I’ve started this blog one hundred and two days ago attempting to make use of all the time I’m going to go through until I graduate. I’ve decided to take advantage of everyday as much as I can but to think there’s still roughly one year until I graduate is really disappointing and depressing. Even worse, if I got more than one F this semester, I’d have to wait four months more to my graduation. That really makes me confused and frustrated all the time, I cannot stop thinking about the future and what would’ve happened had I avoided all this decision of engineering.
I was unaware of my decisions when I was 18. I got relatively good grades that could get me into engineering faculty. From the first day, I didn’t see myself as an engineer; I was never passionate about it or what I’d be one day. My goal was not to make lots of money and be famous, all I wanted was to do something real and be satisfied with my accomplishments. Nonetheless, I used to think (maybe didn’t think at all) the days will pass and I’ll graduate eventually. I used to think of it as a straight line but never considered that I’d end up lonely at university with all my friends graduated except me, struggling to get straight D’s (I’m not getting any by the way).
Today, it’s my fifth year at university; I’m feeling very miserable and devastated. It was something I didn’t want or ask for unlike some dudes I know through these five years; they wanted to be engineers and be awarded the nickname, that doesn’t mean they know what they are doing; they just wanted to be engineers for whatever reason.

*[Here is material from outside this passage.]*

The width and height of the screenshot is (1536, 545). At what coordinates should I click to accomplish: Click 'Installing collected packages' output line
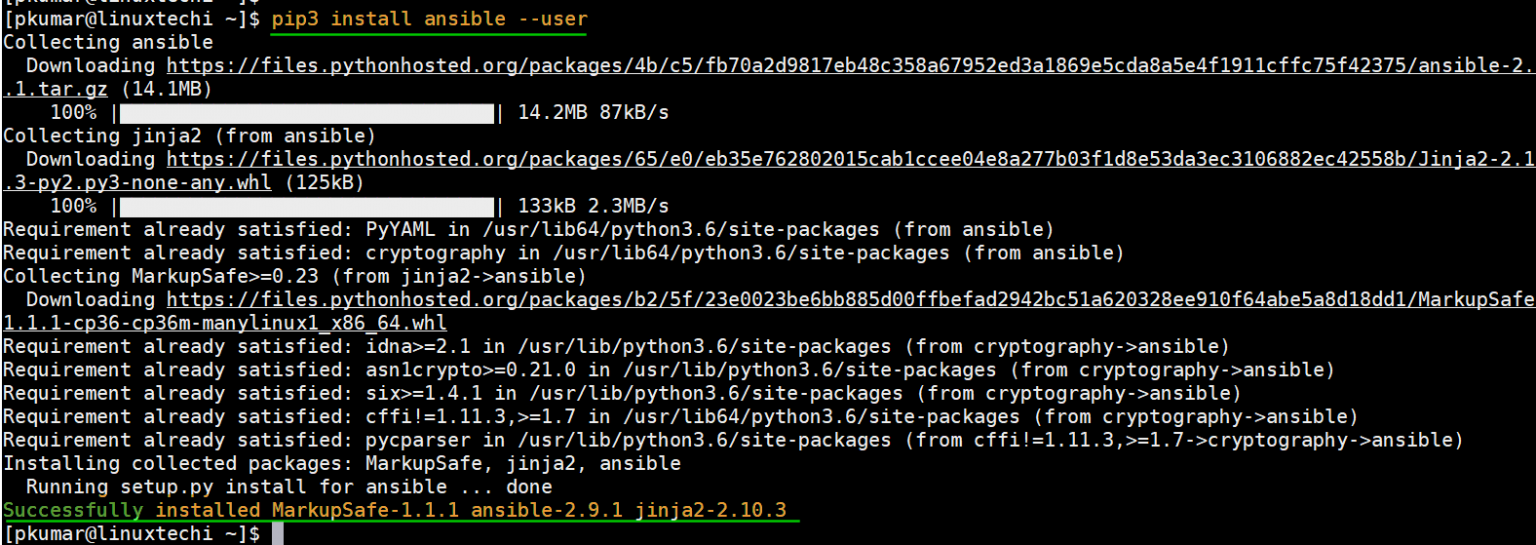coord(341,464)
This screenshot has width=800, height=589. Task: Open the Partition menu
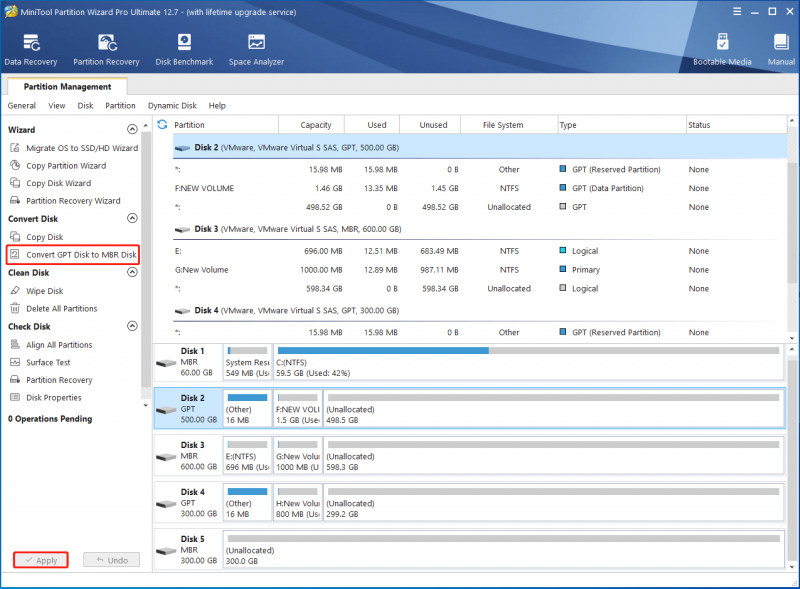click(120, 106)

Last year, I told my family I want to depart from engineering and start studying something I feel passionate about. Well, that was the most shocking thing they ever heard; my mom started crying hysterically and my dad called me with a very strange voice, I felt he was going to get a heart attack and fall dead. Our house messed up and my brothers were all shocked. That moment, after I had a long conversation with my dad’s friend, I decided to get the engineering degree then do what I want, pursue my passions. The problem is that it’s always easier said than done!!!!!!
I have no idea at all what God holds for me up in the sky; more misfortunes or more blessings. I am lost, literally. I don’t know what to do, how to spend this year at university and how to make the best of it; what if I got to spend more than one year at the same damned place? What if nothing worked out after I graduate and I couldn’t pursue my own desired path? What if? What if? What if? Why? Why? Why?